Q: How, in the city state model, do you plan to deal with failures? For example, with Medal of Honor Allied Assault it did well but all the sequels declined, while internally nothing changed. When does someone say “stop” and send in the SWAT team? How do you deal with these and course correct, what are the canaries in the mine you look for? One of the hardest questions we have to deal with is failure. Every one of us has failure within our studios. Categorize failure into a couple of different types to help respond. When a team takes smart and calculated risks about innovation it is our job to stand behind those teams. We may not hit the ball out of the park 100% of the time. Like Neil Young and Majestic. Great execution of a tough challenge but couldn’t get it done. Spore may be the greatest creative risk ever made in the industry. Belief is that it will rival Sims or World of Warcraft. But it might not. 100% behind the team that is creating that and we will live or fall together.

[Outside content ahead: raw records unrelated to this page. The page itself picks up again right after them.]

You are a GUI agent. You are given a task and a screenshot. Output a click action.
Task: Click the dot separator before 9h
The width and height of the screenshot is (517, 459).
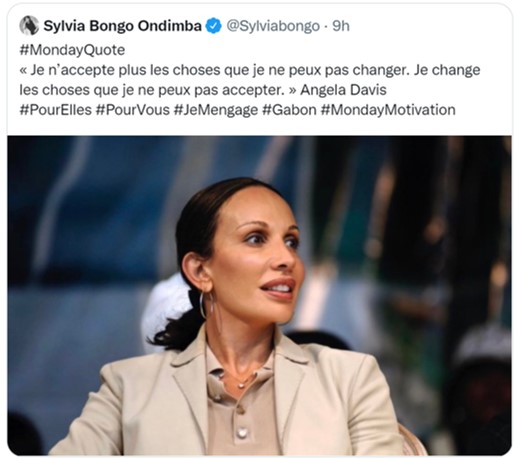click(x=326, y=26)
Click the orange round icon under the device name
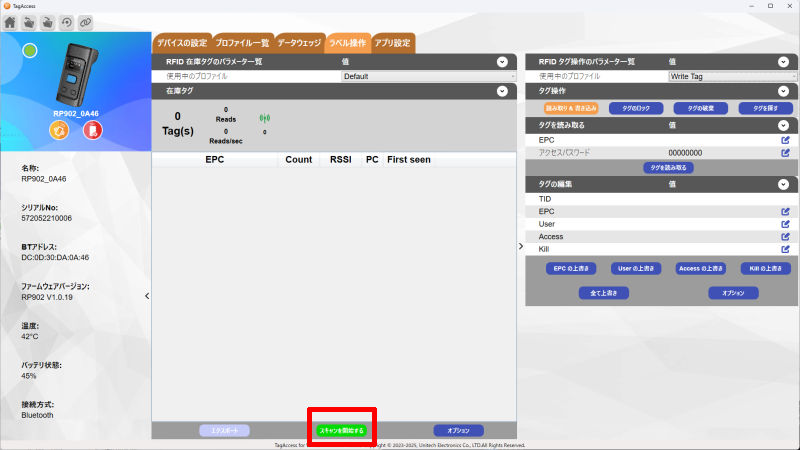 tap(58, 131)
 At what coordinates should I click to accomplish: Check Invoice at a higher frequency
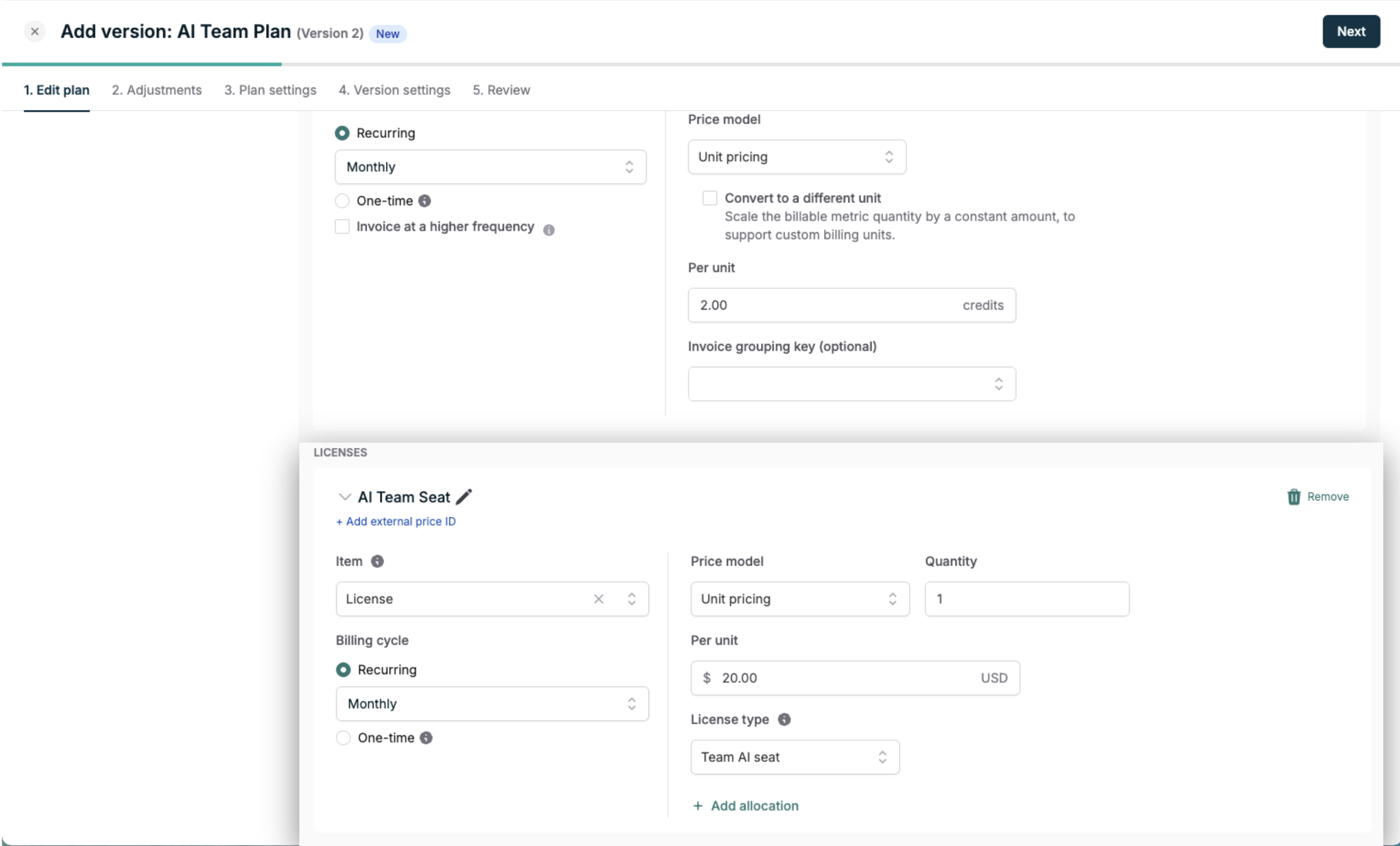[x=342, y=226]
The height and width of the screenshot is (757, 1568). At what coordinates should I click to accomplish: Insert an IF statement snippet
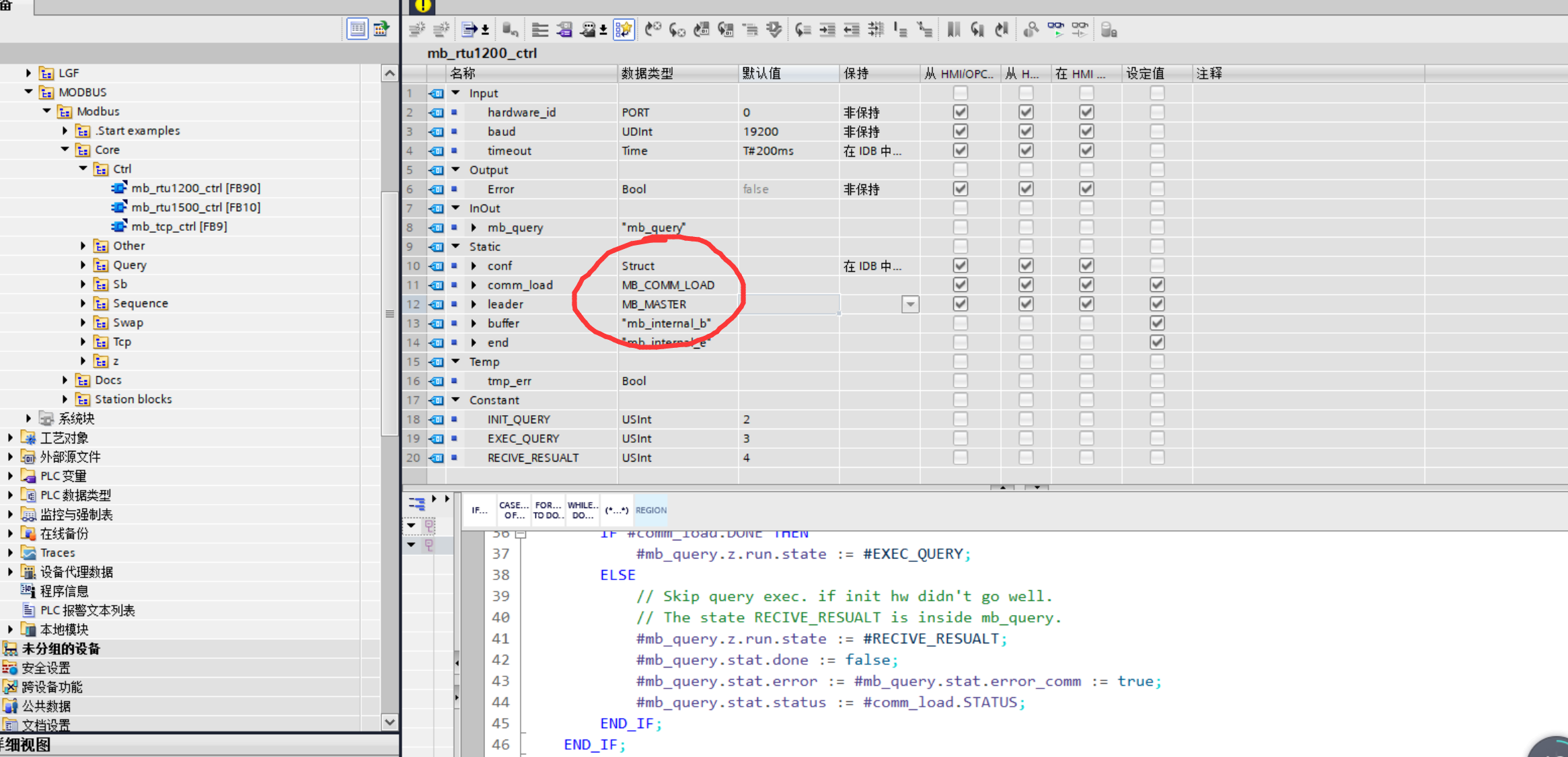pos(479,510)
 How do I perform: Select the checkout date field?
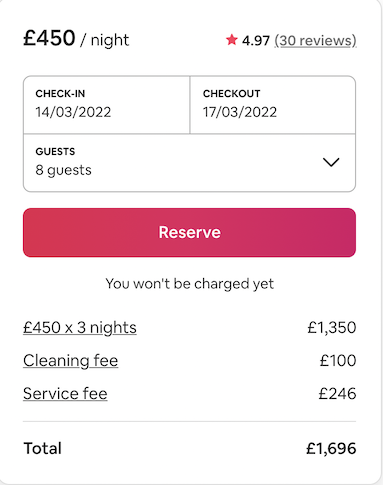(x=273, y=105)
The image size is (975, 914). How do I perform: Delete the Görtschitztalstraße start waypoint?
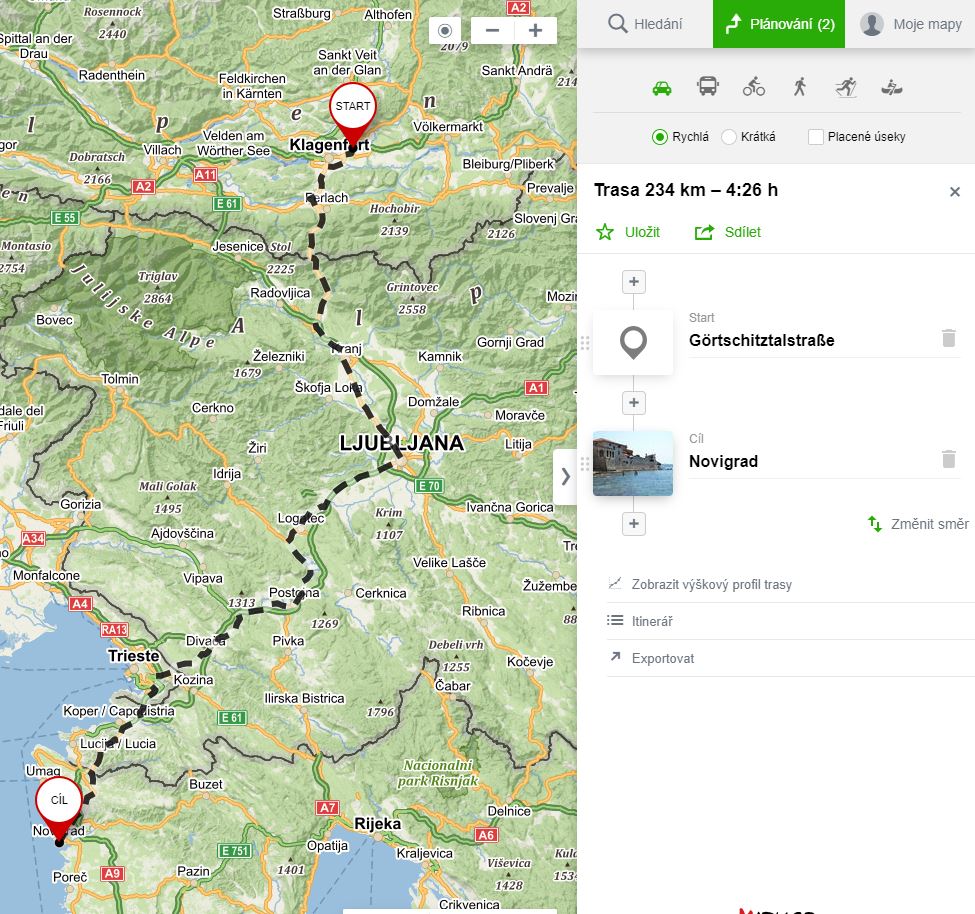tap(949, 338)
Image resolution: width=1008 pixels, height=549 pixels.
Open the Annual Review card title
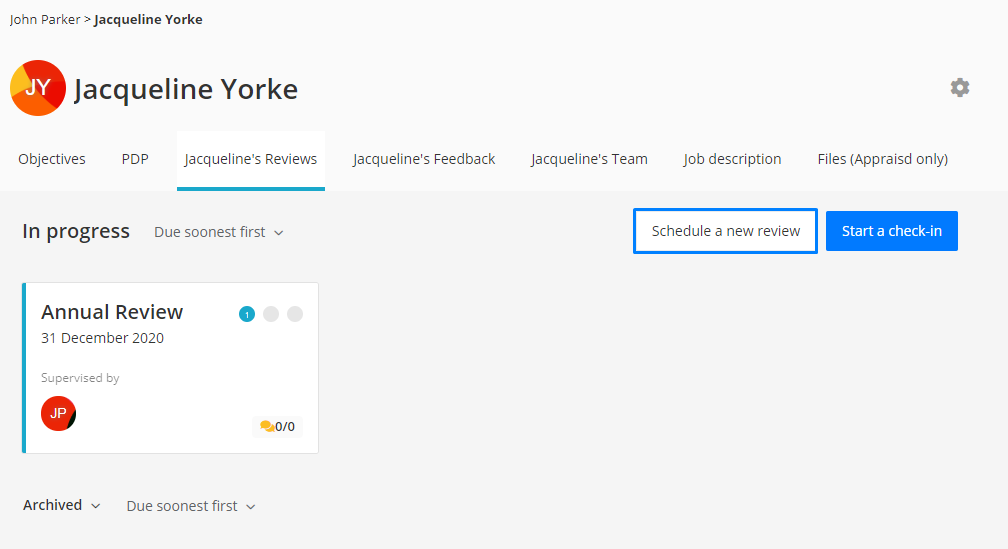coord(112,312)
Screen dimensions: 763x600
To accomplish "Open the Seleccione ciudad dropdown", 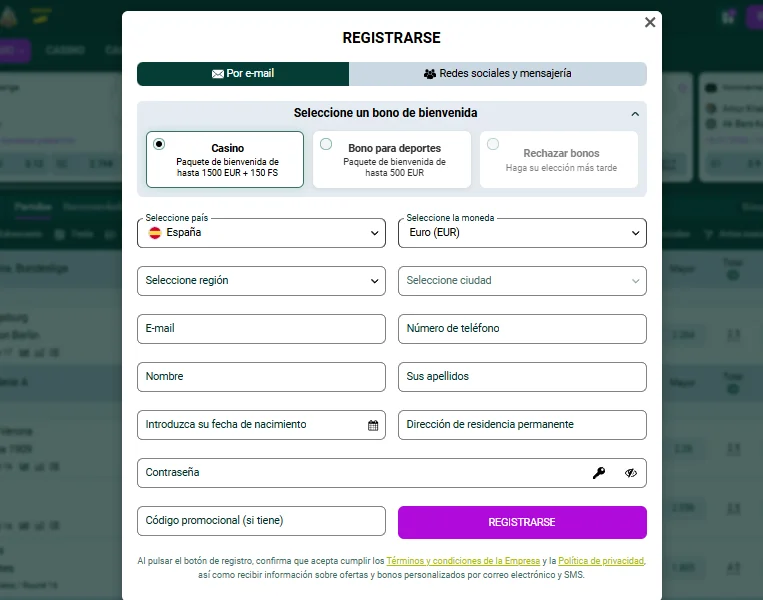I will point(522,281).
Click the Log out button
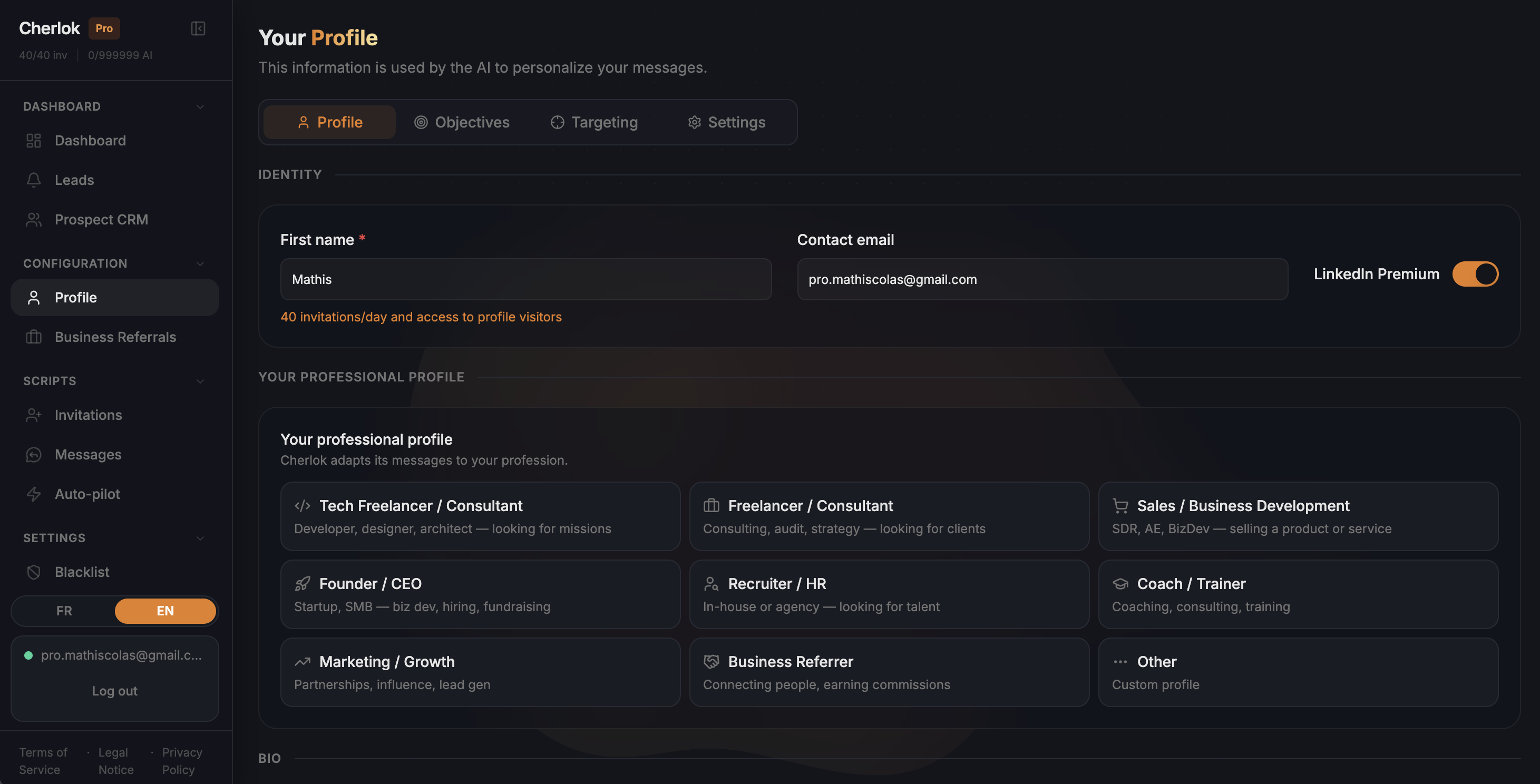Viewport: 1540px width, 784px height. pos(114,691)
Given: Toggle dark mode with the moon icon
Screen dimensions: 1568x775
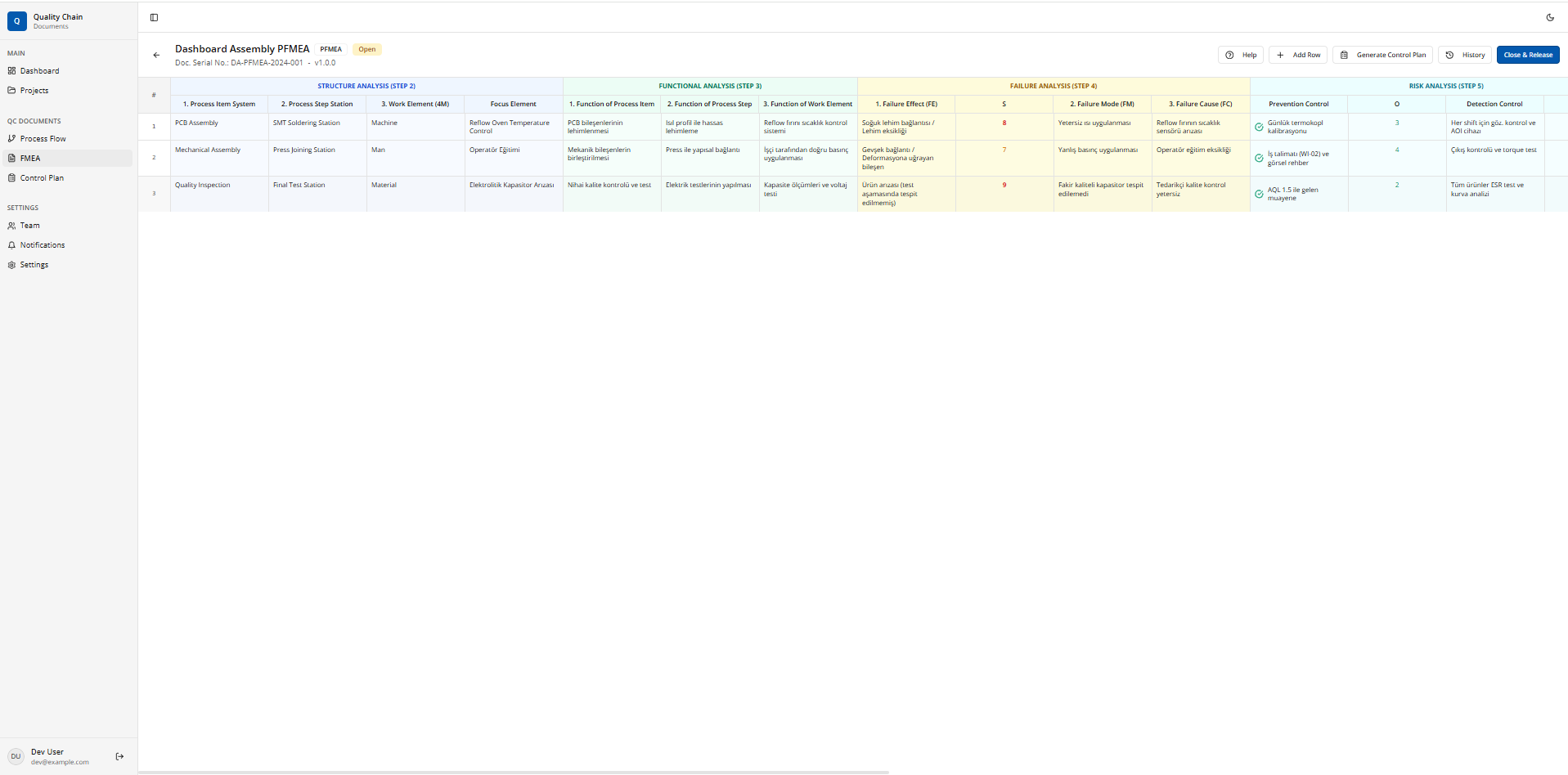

But another kind of failure where what you have is a great creative idea but the team is more creative than they are capable. Great on paper and pre-pro but down hill from there, mediocre metacritic rating. Our industry has become more unforgiving. Second Road Rash game was a success with invisible barriers on either side of the road, and everyone was fine with it – but you can’t design stuff like this today. A lot harder to find bugs in 80+ rated games today. If you don’t have the execution, what do you do? You can help support and reinvest in the team to help close the gap, to build new AAA developers. Resurrected Need for Speed at least twice in this exact way. First as Hot Pursuit, then as Underground – both huge successes. Sometimes we don’t have the talent to make that happen though, merge teams or change schedules, etc. Not the easiest of things but that’s the right general approach. So with Medal of Honor that is sort of where we are now. Airborne concept was clever, sold reasonably well, but maybe didn’t deliver as well as they wanted. So looking at ways to support that team in the future.
Third kind of failure with teams that are hellbent on a bad idea and an irresponsible one, and don’t have the execution chops. This is the vast majority of actual games that get built are this. Amateur Hour. You want these great leaders, and you have to make those judgements. That’s when you make cutbacks. There may have been individual brilliance but it just wasn’t working.